• Passage fourni
==*==
Présent au sommet EU-UA, le secrétaire général de l’Onu, Antonio Guterres s’est prononcé sur la lutte contre les trafiquants d’êtres humains. Pour freiner ce fléau, cela doit passer par une grande coopération internationale. Il appelle à cet effet à un effort de toutes les entités pour combattre ces trafiquants.
Le dossier des migrants revient sur le devant de la scène, avec les images de vente d’esclaves, qui ont été diffusées par la chaîne CNN et la vague d’indignation qui a suivi. [Mercredi], à la tribune du sommet, vous avez rappelé l’urgence d’agir. Qu’est-ce qui doit être fait, selon vous ?
Je crois qu’il y a deux domaines. Il y a un domaine d’action immédiate ; il faut trouver des solutions immédiates pour des gens qui sont dans des camps, sans aucune condition, qui vivent dans des circonstances absolument intolérables et soumis à cette oppression maintenant des vendeurs d’esclaves. On a créé une équipe mixte de l’Union africaine, des Nations unies et de l’Union européenne, pour essayer de trouver quelques solutions immédiates, notamment dans le cadre de la protection des réfugiés et du retour organisé vers les pays d’origine, de ceux qui veulent le faire volontairement, pour échapper à cette situation tragique.
==*==
• Tâches
A – D'après le passage, qui compose l'équipe mixte créée pour trouver des solutions immédiates ?
B – Recopiez mot pour mot le passage, à partir de « Je crois qu’il » et jusqu'à « cette situation tragique. ».

Lignes de données de pointage:
==*==
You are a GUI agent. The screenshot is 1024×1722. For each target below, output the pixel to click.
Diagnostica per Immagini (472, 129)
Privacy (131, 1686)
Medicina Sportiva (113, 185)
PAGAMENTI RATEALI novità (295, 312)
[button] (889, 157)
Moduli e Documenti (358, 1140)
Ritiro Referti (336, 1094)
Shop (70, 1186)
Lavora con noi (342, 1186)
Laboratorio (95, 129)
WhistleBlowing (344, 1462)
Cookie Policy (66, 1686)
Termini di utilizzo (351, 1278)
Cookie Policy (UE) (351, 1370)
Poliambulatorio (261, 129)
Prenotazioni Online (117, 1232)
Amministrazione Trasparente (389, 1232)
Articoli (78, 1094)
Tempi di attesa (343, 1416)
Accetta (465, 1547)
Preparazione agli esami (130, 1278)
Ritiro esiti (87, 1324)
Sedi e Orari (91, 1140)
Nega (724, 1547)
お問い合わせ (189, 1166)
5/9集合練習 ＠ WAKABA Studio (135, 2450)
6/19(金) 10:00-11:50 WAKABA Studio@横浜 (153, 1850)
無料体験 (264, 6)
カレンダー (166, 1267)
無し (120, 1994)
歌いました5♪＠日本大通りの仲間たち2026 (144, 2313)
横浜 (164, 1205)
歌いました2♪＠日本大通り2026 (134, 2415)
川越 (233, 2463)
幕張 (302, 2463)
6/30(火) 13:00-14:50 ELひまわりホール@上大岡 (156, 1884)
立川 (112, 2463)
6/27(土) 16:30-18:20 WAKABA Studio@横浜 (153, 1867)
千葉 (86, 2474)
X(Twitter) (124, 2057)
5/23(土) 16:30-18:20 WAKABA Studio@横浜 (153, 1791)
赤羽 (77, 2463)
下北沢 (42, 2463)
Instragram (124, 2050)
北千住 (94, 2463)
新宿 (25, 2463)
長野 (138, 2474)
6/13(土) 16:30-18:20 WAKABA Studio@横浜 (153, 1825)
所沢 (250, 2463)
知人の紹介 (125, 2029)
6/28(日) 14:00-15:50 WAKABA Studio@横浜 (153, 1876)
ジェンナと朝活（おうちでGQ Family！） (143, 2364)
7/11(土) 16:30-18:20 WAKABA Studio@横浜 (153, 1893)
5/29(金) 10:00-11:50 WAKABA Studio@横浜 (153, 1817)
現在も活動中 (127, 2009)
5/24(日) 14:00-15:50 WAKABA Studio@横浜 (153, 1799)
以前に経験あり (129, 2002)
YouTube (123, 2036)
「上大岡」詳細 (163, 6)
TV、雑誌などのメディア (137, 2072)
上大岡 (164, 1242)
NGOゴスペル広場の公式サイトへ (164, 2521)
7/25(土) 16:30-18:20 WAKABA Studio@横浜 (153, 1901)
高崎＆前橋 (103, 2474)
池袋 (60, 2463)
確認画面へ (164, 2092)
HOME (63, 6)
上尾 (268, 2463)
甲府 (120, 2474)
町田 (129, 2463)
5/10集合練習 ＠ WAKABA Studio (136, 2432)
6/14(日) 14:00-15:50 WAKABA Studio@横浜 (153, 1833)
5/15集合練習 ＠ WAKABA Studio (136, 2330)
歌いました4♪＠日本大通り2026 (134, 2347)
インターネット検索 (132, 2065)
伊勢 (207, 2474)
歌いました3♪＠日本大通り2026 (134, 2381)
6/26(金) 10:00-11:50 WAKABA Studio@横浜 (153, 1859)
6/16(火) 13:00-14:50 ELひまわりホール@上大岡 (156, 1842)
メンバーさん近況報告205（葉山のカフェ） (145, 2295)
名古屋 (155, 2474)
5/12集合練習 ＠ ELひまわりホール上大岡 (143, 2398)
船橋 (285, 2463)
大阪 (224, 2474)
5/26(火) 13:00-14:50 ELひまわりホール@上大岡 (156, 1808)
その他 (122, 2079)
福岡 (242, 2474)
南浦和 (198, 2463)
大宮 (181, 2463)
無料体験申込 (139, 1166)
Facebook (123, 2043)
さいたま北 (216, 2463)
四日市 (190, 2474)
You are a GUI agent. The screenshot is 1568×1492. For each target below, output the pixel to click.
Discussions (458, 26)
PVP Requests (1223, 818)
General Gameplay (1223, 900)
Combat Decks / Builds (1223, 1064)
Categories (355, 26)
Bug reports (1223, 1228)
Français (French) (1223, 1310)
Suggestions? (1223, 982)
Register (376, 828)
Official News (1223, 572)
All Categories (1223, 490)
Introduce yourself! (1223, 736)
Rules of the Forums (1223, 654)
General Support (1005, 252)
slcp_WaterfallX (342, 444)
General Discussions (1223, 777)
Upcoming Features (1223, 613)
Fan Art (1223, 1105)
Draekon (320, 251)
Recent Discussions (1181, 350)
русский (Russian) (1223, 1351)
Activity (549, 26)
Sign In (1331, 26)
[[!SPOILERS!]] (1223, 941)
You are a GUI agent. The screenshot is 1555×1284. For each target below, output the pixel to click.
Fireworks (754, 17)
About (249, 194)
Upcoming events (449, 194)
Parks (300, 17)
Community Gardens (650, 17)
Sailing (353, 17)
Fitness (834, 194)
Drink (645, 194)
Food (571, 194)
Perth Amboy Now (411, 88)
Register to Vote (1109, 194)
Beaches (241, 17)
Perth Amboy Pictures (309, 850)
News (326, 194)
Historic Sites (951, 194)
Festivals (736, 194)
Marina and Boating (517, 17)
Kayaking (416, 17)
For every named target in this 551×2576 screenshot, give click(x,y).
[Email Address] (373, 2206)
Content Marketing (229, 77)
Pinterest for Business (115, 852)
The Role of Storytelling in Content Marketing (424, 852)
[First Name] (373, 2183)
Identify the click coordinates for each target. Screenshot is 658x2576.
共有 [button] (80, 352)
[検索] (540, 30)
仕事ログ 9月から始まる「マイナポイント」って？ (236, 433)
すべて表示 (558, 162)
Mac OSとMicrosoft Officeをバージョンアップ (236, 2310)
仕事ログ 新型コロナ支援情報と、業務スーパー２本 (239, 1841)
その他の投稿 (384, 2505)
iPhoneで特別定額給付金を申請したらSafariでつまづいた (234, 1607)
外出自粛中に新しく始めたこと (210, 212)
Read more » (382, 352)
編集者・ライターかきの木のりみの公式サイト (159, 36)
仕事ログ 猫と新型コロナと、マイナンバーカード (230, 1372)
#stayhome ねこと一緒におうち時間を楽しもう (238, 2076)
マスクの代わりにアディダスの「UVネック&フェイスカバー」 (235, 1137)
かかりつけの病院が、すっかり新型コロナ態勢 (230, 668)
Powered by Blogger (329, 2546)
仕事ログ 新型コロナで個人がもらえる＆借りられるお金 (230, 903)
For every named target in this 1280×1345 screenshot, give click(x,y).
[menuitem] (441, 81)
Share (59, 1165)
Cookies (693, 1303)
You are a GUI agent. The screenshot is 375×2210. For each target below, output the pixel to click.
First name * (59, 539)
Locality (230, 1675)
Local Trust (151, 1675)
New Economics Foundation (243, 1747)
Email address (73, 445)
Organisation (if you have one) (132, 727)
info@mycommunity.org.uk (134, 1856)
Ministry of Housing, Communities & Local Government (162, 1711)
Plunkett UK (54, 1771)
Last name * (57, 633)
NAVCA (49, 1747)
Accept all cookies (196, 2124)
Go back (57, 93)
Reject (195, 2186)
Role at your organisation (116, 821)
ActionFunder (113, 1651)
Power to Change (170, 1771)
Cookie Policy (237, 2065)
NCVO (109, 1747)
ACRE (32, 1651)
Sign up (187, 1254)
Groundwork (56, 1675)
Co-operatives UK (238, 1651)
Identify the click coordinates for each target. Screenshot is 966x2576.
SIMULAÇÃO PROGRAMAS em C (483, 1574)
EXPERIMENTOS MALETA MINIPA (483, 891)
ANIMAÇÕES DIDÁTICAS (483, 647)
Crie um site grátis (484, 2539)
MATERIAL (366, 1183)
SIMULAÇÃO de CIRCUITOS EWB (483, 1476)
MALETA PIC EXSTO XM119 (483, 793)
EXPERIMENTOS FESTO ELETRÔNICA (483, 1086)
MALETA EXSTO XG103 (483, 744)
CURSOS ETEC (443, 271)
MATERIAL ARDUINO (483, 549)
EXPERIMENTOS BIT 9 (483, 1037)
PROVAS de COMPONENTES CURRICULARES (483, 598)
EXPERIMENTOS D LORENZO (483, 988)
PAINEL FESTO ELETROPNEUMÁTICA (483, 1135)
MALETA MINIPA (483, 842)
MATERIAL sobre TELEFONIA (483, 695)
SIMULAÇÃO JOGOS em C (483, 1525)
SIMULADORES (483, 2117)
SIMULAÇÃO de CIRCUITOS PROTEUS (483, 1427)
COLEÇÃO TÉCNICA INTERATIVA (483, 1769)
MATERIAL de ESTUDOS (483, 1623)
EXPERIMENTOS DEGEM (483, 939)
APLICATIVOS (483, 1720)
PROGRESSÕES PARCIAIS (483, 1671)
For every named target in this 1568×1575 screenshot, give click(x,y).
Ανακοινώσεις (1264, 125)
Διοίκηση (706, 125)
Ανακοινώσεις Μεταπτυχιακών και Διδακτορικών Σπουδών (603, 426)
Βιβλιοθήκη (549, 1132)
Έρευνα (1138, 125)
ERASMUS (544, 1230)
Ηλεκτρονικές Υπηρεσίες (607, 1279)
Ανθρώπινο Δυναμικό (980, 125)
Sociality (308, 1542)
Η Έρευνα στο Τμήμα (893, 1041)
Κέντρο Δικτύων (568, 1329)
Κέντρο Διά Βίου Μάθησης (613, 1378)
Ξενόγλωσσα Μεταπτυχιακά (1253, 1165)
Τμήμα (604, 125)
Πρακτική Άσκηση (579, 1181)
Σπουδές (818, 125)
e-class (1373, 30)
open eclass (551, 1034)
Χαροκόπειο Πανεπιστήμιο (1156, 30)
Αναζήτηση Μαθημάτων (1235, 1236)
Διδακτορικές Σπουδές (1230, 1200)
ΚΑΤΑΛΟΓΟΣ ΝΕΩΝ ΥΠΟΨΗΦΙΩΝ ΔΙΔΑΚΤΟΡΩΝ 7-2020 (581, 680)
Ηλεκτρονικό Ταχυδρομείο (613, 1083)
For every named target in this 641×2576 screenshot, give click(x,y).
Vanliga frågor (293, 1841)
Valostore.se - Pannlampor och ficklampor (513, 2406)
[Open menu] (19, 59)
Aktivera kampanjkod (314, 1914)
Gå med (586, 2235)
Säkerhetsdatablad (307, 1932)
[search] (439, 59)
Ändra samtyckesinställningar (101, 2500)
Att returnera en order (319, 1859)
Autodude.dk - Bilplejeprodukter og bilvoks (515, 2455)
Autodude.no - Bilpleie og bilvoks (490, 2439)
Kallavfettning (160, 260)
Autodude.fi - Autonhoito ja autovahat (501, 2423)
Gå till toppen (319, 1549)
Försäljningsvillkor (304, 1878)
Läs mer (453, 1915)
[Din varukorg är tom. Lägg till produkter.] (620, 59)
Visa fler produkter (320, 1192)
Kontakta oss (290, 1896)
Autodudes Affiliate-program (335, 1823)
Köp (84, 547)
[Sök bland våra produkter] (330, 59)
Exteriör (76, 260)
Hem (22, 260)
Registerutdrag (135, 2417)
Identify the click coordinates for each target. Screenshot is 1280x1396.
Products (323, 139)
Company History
==*==
• Réponses par tâche
A – L'Union africaine, les Nations unies et l'Union européenne.

B –
Je crois qu’il y a deux domaines. Il y a un domaine d’action immédiate ; il faut trouver des solutions immédiates pour des gens qui sont dans des camps, sans aucune condition, qui vivent dans des circonstances absolument intolérables et soumis à cette oppression maintenant des vendeurs d’esclaves. On a créé une équipe mixte de l’Union africaine, des Nations unies et de l’Union européenne, pour essayer de trouver quelques solutions immédiates, notamment dans le cadre de la protection des réfugiés et du retour organisé vers les pays d’origine, de ceux qui veulent le faire volontairement, pour échapper à cette situation tragique.